I began taking notes, developing strategies and even setting up charts. I set my timer to remind me to get on with the next phase of my day – the leisure phase. I would read or walk or watch the birds for an hour, and then get back to the project at hand. Yup, I was clobbering retirement over the head as I strategized the balance of optimal joy and fulfilling usefulness. I was approaching the whole kit and kaboodle the exact same way I’ve strategized projects for years, complete with a business plan and even speaking notes, key messages if you will, to share my progress with friends.
Afterall, the transition to retirement doesn’t actually sound different than that of any other transition. Starts with the career ending – all that comes with stepping away from who you were. Messy middle – the uncomfortable in-between where the old is gone but the new hasn’t begun. The new beginning – you find your footing again. We must grow powerfully through each phase, they say. Got it, I think. One, two, three – go!!
Thing is, I never did feel much of an ending, since I started a part time job, several freelance contracts and this weekly column before I was even finished working full time. I figured I would just keep all these elements moving through the messy middle and eventually come out the other side to the new beginning, just as a matter of course. But I started getting an inkling over the winter that this didn’t feel like the right approach. I would need to work harder on this retirement thing.
Thus, the monthly personal challenges to ensure I’m growing older with an open mind. The quest, still, to spend the most productive hours of the day’s fresh new mornings at work in my home office. The scheduled reading to meet my leisure requirements, mostly the priority to be an intentional architect of a life that still matters, as described by Gary Fretwell, an expert on the aging brain.

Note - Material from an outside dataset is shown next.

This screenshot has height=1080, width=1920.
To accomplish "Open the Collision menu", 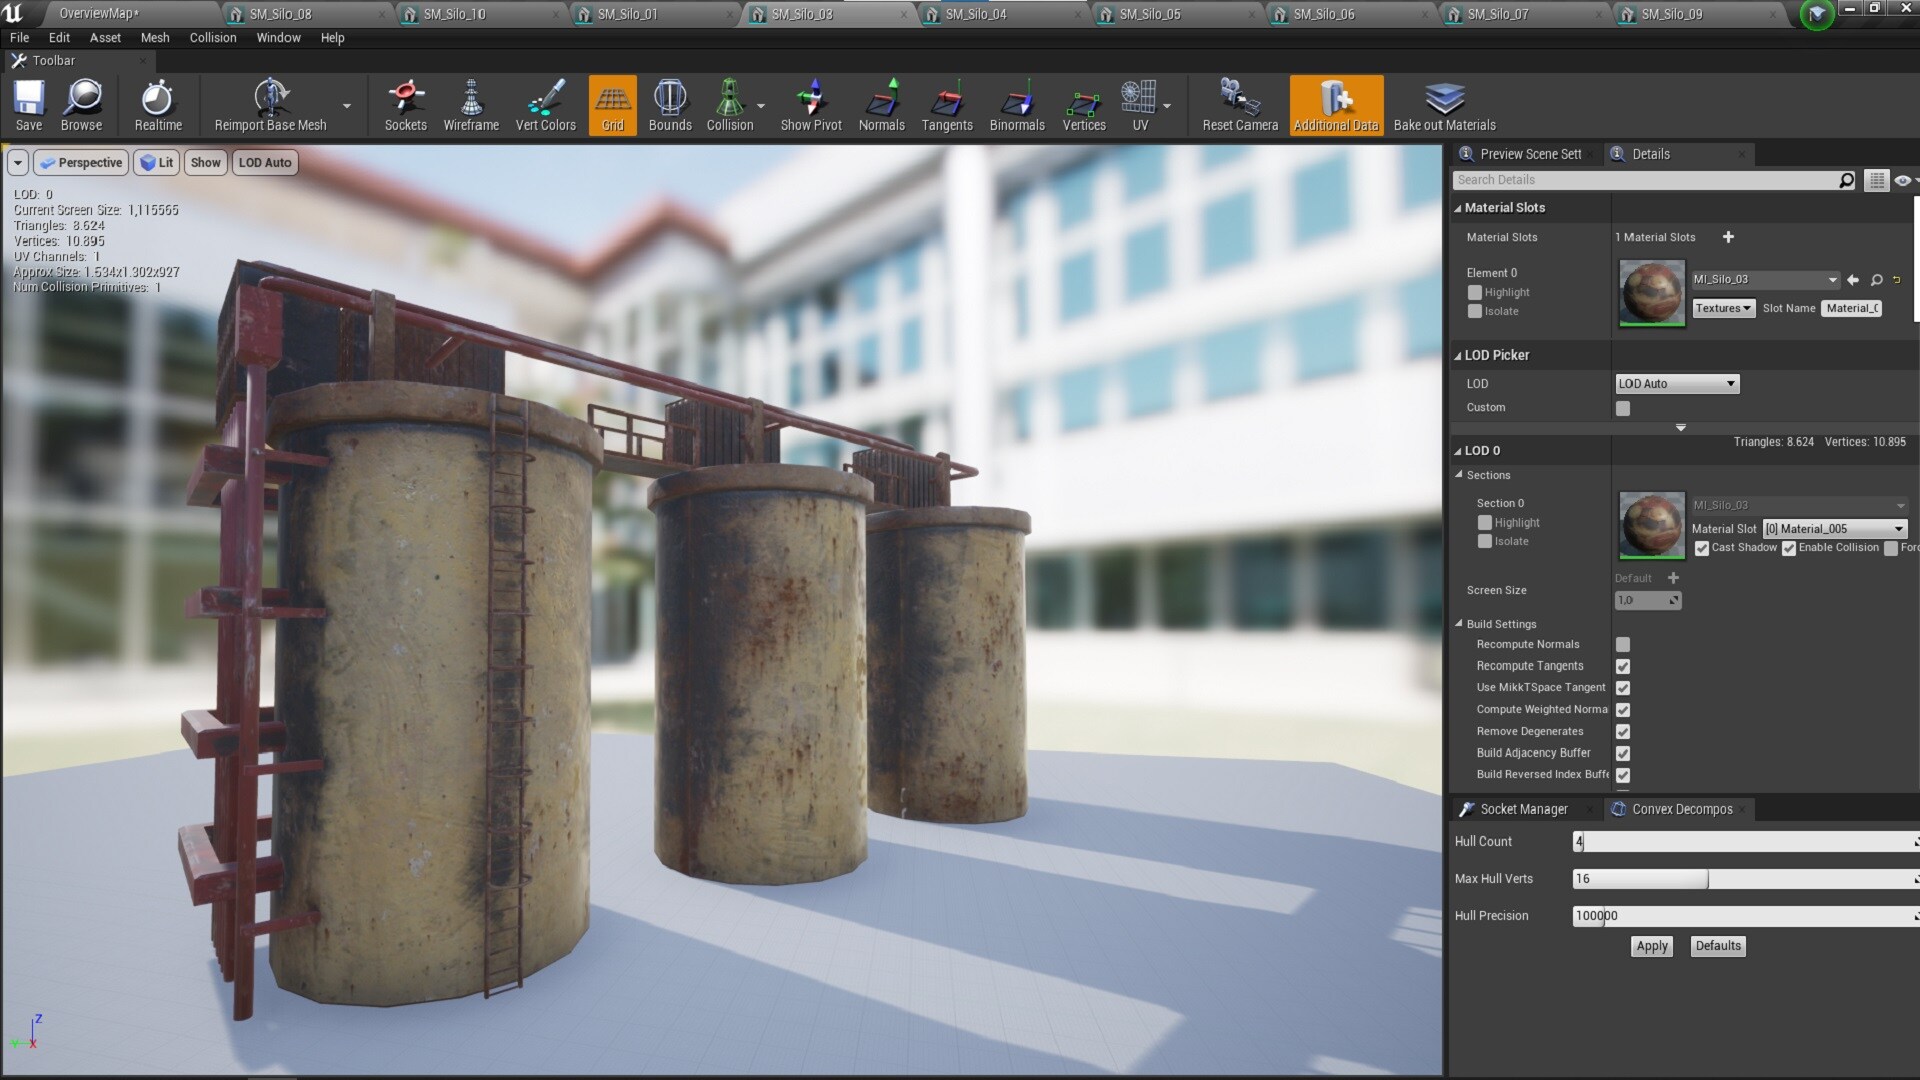I will pos(212,37).
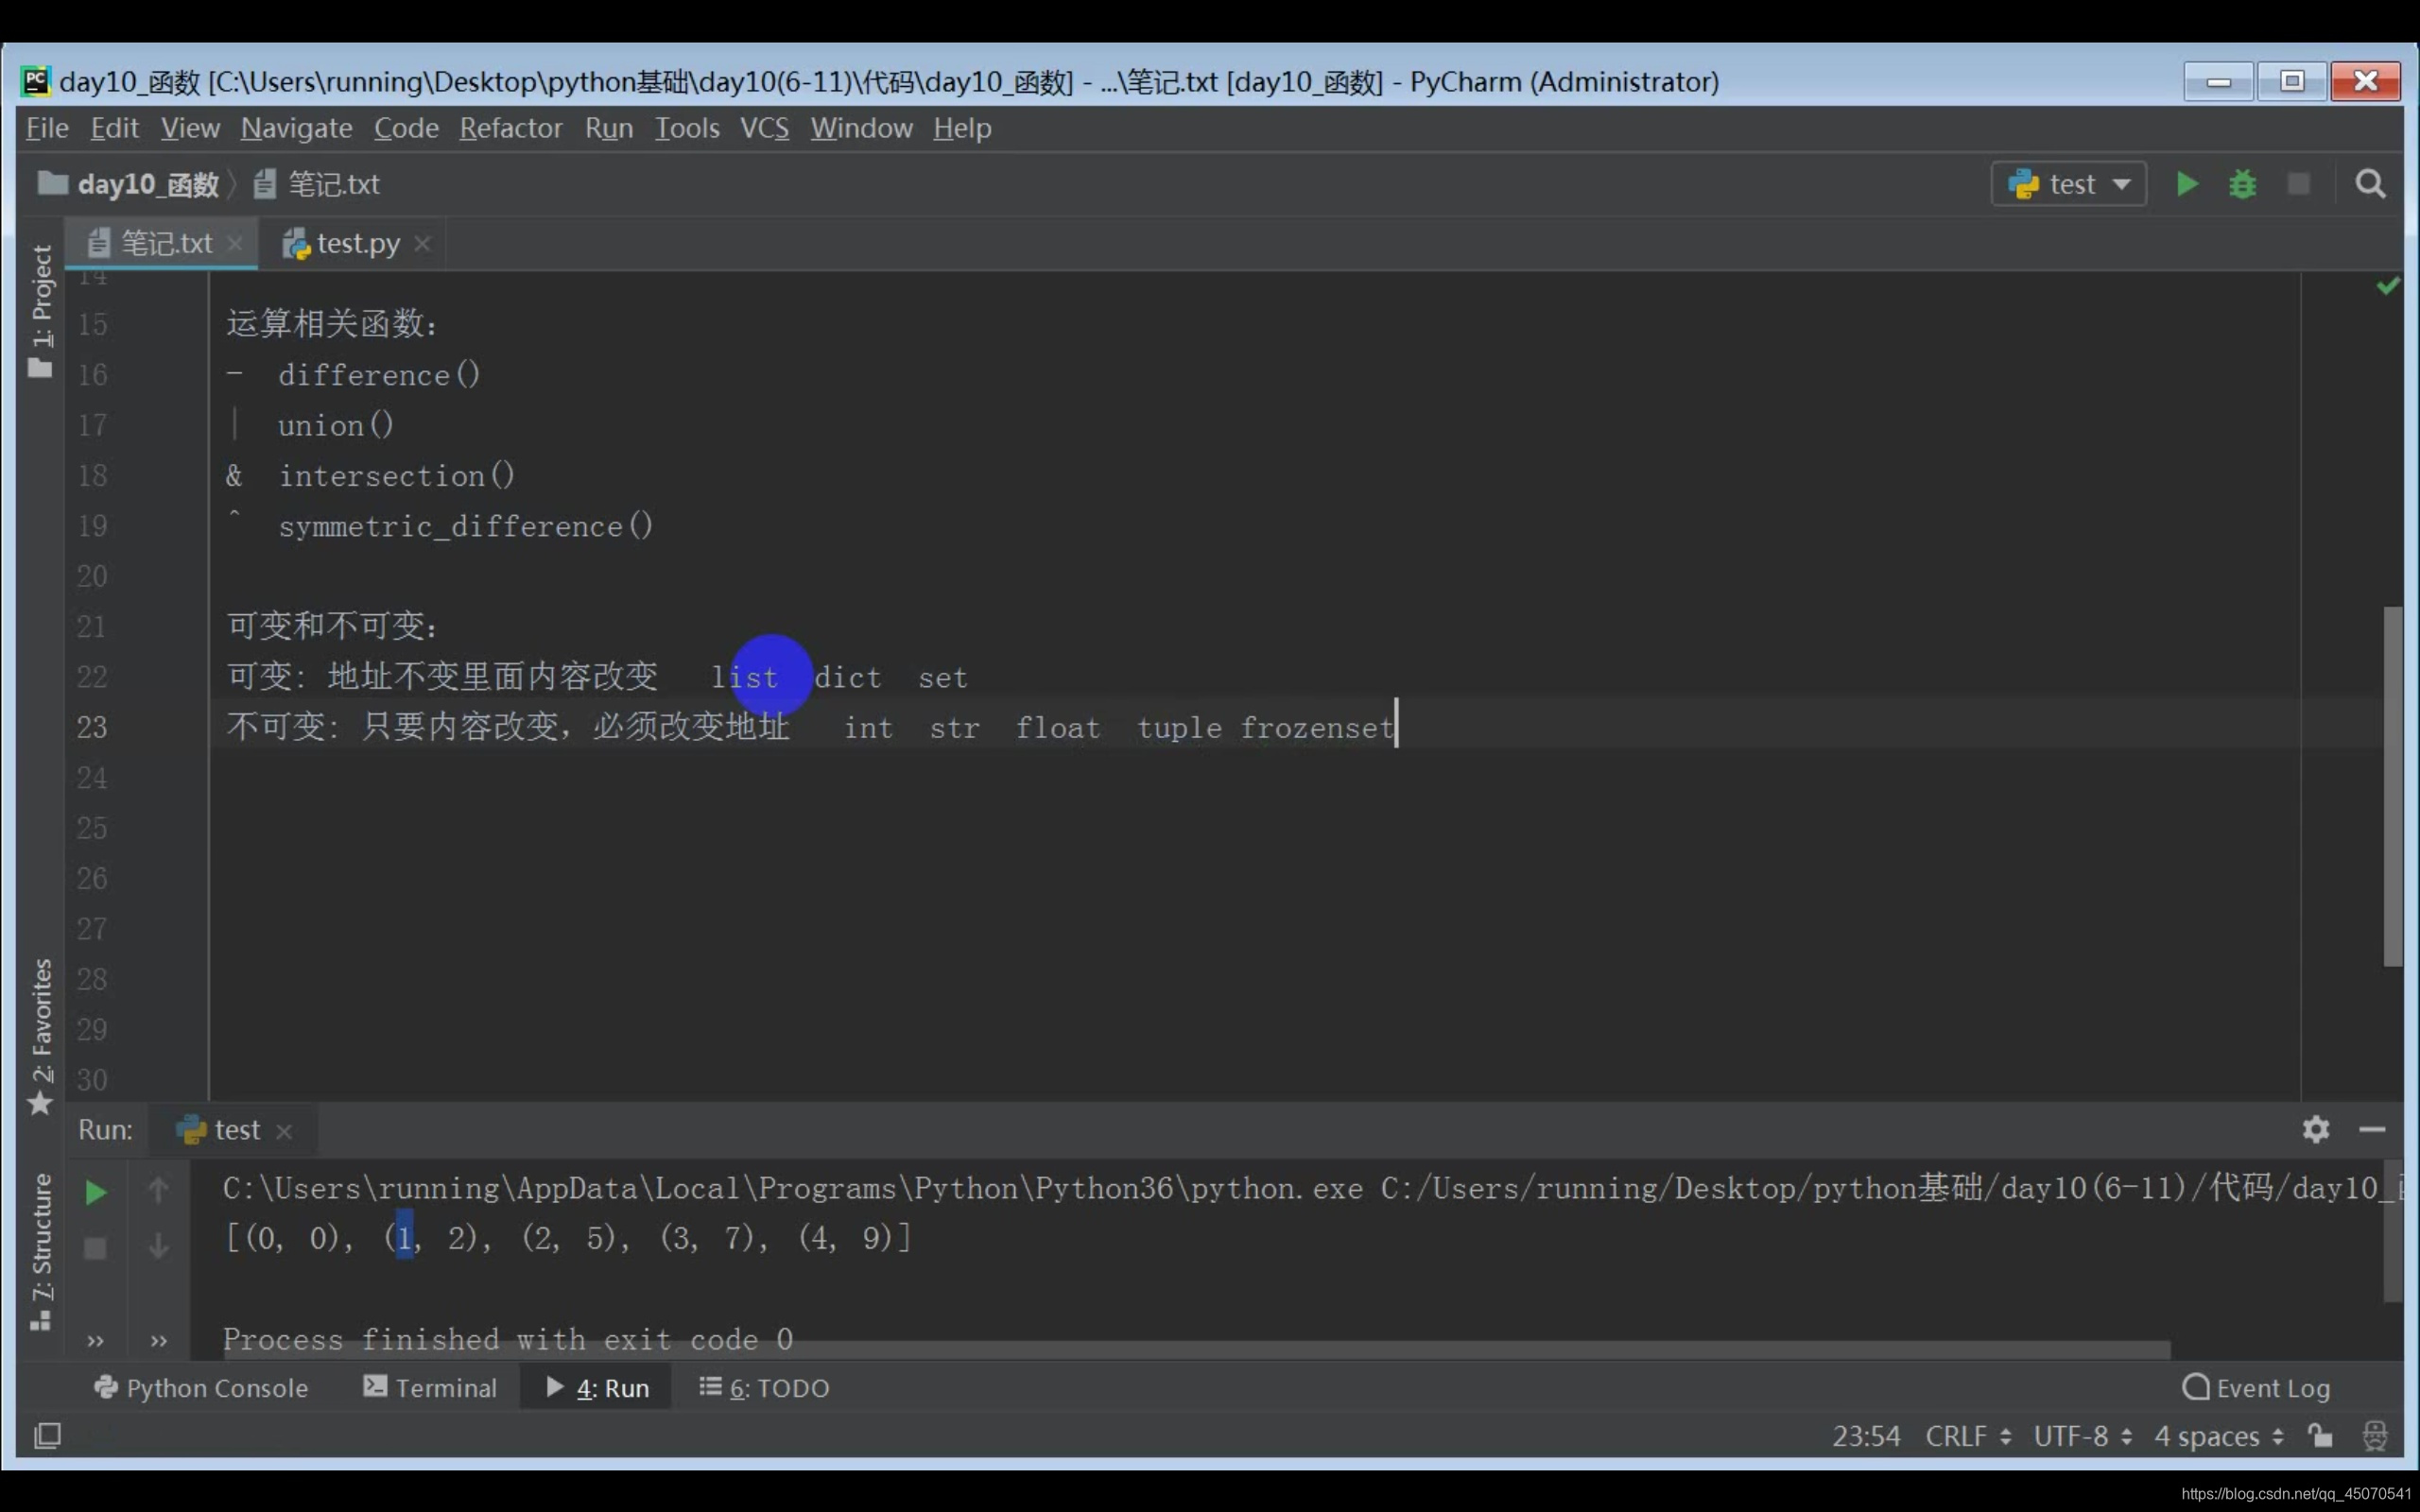Click the editor vertical scrollbar thumb
This screenshot has height=1512, width=2420.
click(x=2392, y=785)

Wait a minute, though. These were all items I was still scheduling into the same strategic mindset. Things that need to be accomplished. The goal, I’m thinking, is to reduce and then eliminate the scheduling mindset so that I can just ‘be’. I must move from ‘do’ to ‘be’. I don’t know – it has all become much more difficult to sort through than I first thought.
I’m thinking I took the first step, though, by unsubscribing to a site that shares job postings. I guess I can at least stop thinking about what I want to be when I grow up!